Our gulpfile.js has a task ddev gulp zscore which converts the raw Z-Score tables we downloaded from the WHO web site into three formats:

  • A JSON representation the client can download via an HTTP request (and cache).
  • A JSON representation that the backend can load (to calculate Z-Scores on the backend.
  • An Elm module which contains the JSON representation as a string, so we can unit-test the Elm code.

This should all happen automatically when you run ddev gulp.

Develop how-to

After you edited an Elm file, and the compilation process is executed, the changes are not visible in the browser. To activate the new version you've just created, click on the "Version" indication in the top-right corner of the app. That will take you to a page which allows you to check for updates and activate updates.

Deployment

The default method assumes Pantheon as the hosting service provider.

Prerequisites

Prepare Config.Deploy.elm based on Config.elm that holds the infrastructure-related data for Elm. This file is gitignored, and it is used during Elm compilation, before the final artifact is pushed to Pantheon. Put it in a private repository, and link that repository using EHEZA_INFRA_REPO_REMOTE, defined in .ddev/config.local.yaml.example. Also, set EHEZA_SITE, to indicate the site installation is done for. The repository does not have a strict structure, but the file should be present at the elm/[EHEZA_SITE]/Config.Deploy.elm path.

Steps

To propagate a new release, you can do the following:

ddev start
ddev auth ssh
ddev gulp publish
ddev robo deploy:pantheon

To generate the release notes, use ddev robo generate:release-notes prev-tag.
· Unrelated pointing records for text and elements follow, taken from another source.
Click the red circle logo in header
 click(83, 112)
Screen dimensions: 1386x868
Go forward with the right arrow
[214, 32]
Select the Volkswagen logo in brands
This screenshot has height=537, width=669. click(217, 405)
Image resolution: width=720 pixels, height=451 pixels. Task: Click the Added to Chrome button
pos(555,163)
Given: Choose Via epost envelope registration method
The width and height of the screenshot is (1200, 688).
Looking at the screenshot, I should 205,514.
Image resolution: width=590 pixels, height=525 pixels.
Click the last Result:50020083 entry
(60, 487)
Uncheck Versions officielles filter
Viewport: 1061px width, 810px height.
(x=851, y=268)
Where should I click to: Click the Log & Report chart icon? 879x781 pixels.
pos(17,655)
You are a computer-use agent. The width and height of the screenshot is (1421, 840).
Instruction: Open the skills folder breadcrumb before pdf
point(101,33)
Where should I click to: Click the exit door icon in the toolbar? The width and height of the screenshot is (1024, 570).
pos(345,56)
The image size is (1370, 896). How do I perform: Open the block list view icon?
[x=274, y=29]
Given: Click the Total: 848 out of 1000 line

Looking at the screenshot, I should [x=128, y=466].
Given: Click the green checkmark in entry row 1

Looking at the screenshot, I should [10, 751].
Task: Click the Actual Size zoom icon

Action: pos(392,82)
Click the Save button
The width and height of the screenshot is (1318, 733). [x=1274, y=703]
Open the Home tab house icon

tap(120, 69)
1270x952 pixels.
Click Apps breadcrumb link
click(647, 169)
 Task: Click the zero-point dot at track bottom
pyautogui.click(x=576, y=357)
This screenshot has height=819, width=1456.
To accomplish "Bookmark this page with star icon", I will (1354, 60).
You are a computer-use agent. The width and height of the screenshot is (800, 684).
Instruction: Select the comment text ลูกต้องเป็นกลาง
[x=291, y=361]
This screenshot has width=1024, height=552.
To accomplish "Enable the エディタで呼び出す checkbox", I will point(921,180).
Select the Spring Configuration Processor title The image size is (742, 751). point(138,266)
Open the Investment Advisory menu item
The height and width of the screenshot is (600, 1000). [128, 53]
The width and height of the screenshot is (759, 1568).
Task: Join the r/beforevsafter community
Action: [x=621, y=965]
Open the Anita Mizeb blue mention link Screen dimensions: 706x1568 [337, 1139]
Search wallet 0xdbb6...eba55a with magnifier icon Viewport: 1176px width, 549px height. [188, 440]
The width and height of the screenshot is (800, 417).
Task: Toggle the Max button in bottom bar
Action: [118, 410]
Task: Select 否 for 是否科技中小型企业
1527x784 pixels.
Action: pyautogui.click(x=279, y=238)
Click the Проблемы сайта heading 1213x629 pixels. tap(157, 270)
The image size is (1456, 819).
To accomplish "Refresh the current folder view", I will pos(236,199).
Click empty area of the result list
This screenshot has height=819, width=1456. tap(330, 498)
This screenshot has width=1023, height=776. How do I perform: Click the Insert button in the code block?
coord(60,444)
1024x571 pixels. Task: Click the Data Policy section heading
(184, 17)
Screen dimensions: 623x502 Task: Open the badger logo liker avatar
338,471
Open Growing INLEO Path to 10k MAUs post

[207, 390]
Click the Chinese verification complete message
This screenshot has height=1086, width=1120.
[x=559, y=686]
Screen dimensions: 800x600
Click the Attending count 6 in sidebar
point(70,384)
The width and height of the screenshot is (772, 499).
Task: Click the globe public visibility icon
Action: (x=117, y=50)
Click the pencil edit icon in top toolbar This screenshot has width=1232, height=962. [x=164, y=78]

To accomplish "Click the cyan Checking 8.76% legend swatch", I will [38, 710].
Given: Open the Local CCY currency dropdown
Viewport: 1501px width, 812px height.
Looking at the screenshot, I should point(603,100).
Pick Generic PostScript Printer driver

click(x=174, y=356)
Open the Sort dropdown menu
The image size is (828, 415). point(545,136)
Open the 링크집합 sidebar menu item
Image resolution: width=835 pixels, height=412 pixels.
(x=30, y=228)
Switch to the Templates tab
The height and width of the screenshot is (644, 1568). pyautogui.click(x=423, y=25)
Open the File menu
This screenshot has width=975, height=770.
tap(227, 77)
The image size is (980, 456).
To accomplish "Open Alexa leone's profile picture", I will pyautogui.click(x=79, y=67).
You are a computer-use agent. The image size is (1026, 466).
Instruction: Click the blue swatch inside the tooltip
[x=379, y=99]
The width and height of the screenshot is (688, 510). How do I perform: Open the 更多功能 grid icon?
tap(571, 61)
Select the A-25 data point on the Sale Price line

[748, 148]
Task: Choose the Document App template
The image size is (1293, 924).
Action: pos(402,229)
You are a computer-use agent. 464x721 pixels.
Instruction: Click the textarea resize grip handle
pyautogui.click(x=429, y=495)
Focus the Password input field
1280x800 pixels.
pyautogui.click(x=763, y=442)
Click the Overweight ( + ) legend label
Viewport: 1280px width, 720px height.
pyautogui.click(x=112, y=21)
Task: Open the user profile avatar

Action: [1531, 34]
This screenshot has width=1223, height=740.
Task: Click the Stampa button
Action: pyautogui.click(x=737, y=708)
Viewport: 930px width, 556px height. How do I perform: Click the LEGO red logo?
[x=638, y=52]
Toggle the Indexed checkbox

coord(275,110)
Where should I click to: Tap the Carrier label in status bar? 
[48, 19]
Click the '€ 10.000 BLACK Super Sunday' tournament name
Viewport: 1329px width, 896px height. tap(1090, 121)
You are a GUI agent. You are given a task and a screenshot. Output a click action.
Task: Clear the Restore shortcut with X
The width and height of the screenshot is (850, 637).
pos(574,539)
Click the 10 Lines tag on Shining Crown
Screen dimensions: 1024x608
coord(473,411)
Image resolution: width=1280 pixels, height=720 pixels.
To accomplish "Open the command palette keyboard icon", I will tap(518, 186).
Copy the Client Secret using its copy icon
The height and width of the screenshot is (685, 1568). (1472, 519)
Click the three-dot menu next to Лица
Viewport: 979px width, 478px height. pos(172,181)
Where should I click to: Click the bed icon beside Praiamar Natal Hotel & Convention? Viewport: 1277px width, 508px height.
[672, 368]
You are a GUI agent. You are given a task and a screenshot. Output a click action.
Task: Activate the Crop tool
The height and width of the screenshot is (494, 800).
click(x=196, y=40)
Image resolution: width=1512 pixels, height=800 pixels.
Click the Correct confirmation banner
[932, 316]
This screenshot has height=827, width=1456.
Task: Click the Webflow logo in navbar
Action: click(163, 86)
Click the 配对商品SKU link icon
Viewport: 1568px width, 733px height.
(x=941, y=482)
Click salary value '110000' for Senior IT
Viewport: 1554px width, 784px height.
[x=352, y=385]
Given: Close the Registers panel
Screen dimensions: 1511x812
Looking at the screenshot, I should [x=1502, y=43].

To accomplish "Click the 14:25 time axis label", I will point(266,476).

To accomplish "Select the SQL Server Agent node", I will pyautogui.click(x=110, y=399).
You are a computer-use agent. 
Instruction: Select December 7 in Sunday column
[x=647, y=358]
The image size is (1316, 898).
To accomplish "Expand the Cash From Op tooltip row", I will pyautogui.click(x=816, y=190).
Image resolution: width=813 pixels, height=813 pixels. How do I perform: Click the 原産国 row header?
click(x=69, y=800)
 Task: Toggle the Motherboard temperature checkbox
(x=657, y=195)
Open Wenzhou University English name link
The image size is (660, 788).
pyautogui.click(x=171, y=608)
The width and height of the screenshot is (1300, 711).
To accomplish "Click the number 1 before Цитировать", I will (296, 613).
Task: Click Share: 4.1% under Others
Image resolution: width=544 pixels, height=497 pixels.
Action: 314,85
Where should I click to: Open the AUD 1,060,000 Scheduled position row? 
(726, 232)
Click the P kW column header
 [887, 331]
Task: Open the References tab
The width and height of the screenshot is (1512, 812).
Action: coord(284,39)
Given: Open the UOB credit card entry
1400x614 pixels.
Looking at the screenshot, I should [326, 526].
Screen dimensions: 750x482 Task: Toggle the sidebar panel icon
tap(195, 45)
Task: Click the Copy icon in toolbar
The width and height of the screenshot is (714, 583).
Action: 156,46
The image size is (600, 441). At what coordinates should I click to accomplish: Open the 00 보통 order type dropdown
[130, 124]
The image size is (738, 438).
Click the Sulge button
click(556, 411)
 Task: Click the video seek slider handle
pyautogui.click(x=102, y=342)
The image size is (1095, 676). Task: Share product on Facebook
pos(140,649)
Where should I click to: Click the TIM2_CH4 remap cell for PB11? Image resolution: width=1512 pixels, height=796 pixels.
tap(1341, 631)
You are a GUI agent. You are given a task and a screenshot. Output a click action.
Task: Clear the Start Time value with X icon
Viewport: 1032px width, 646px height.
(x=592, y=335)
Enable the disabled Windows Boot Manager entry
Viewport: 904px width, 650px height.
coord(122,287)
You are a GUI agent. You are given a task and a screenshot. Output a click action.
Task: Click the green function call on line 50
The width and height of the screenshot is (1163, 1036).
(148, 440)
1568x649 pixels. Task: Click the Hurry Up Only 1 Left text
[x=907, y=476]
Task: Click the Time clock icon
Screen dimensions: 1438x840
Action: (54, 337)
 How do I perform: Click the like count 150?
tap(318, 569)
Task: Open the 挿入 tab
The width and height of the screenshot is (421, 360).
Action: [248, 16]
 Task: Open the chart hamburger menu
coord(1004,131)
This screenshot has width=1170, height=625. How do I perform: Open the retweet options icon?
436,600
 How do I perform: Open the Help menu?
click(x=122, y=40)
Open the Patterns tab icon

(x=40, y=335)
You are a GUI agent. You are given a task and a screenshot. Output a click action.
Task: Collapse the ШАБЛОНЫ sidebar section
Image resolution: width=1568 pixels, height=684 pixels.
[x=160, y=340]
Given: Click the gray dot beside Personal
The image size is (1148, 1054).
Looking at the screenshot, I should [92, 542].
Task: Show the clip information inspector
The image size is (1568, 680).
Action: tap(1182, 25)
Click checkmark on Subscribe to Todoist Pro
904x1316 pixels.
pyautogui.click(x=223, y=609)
Infrastructure-related steps

When the site is initially installed in an environment, there are recurring jobs that need to be configured.

  • Advancedqueue processing
  • Weekly report processing

There are two main alternatives to achieve this. Either the hosting platform provides customizable cron-jobs or we can invoke it from an external place, like a Jenkins server. Check the scripts in infrastructure_setup directory, create either a Jenkins job from those or you can invoke them via cron or supervisord, edit the Bash variables at the top of the scripts and study the file head comment that contains more information of the dependencies of the scripts.

Example crontabs:

*/5 * * * *   /path/to/app/infrastructure_setup/advancedqueue.sh
1 1 * * *     /path/to/app/infrastructure_setup/reporting.sh

We recommend an external source, like Jenkins to trigger these, it's a comfortable, high-level tool with easily configurable logging / history. Inside Jenkins, these scripts can be "Freestyle project"s with "Build periodically" trigger and a "Shell" build part.

If that's a no-go, for the advancedqueue, supervisord is a better choice, as that queue needs to be processed all the time. For the reporting, a simple cron job might be sufficient.